Work task -> Your answer must be the exact lines from the one holding "Given: Enable the Pokaż PKWiU checkbox" through the final line of the records below, both included, and nothing more.

Data ->
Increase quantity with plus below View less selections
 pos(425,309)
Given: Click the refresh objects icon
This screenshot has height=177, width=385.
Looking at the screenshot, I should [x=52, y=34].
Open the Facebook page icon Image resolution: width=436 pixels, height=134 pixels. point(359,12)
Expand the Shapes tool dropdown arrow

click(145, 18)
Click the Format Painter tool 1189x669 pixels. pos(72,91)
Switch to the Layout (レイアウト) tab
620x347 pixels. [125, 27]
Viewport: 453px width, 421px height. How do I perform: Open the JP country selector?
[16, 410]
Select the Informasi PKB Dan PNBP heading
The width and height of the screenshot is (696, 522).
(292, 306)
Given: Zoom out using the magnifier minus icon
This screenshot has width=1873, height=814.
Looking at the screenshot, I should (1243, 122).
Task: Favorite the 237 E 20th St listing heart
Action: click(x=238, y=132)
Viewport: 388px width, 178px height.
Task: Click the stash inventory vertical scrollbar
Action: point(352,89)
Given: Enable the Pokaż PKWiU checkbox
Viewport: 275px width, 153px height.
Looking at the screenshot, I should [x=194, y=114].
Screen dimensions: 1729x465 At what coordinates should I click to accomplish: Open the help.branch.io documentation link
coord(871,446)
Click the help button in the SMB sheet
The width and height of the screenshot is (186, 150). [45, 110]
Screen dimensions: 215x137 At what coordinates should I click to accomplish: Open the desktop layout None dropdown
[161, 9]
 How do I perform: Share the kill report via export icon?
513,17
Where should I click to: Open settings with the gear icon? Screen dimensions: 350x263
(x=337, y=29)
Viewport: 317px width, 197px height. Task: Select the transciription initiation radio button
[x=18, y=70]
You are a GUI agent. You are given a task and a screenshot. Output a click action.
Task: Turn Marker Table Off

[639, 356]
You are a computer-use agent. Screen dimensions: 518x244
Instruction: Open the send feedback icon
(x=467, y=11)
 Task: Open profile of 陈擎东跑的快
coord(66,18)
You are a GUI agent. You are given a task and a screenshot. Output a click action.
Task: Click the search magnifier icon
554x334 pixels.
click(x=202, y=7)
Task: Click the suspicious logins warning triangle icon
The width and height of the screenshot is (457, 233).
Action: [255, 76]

Response to this exercise ->
Given: Enable the Pokaż PKWiU checkbox
Viewport: 275px width, 153px height.
Looking at the screenshot, I should [x=194, y=114].
Screen dimensions: 1729x465 At what coordinates should I click to accomplish: Open the help.branch.io documentation link
coord(871,446)
Click the help button in the SMB sheet
The width and height of the screenshot is (186, 150). [45, 110]
Screen dimensions: 215x137 At what coordinates should I click to accomplish: Open the desktop layout None dropdown
[161, 9]
 How do I perform: Share the kill report via export icon?
513,17
Where should I click to: Open settings with the gear icon? Screen dimensions: 350x263
(x=337, y=29)
Viewport: 317px width, 197px height. Task: Select the transciription initiation radio button
[x=18, y=70]
You are a GUI agent. You are given a task and a screenshot. Output a click action.
Task: Turn Marker Table Off

[639, 356]
You are a computer-use agent. Screen dimensions: 518x244
Instruction: Open the send feedback icon
(x=467, y=11)
 Task: Open profile of 陈擎东跑的快
coord(66,18)
You are a GUI agent. You are given a task and a screenshot. Output a click action.
Task: Click the search magnifier icon
554x334 pixels.
click(x=202, y=7)
Task: Click the suspicious logins warning triangle icon
The width and height of the screenshot is (457, 233).
Action: [255, 76]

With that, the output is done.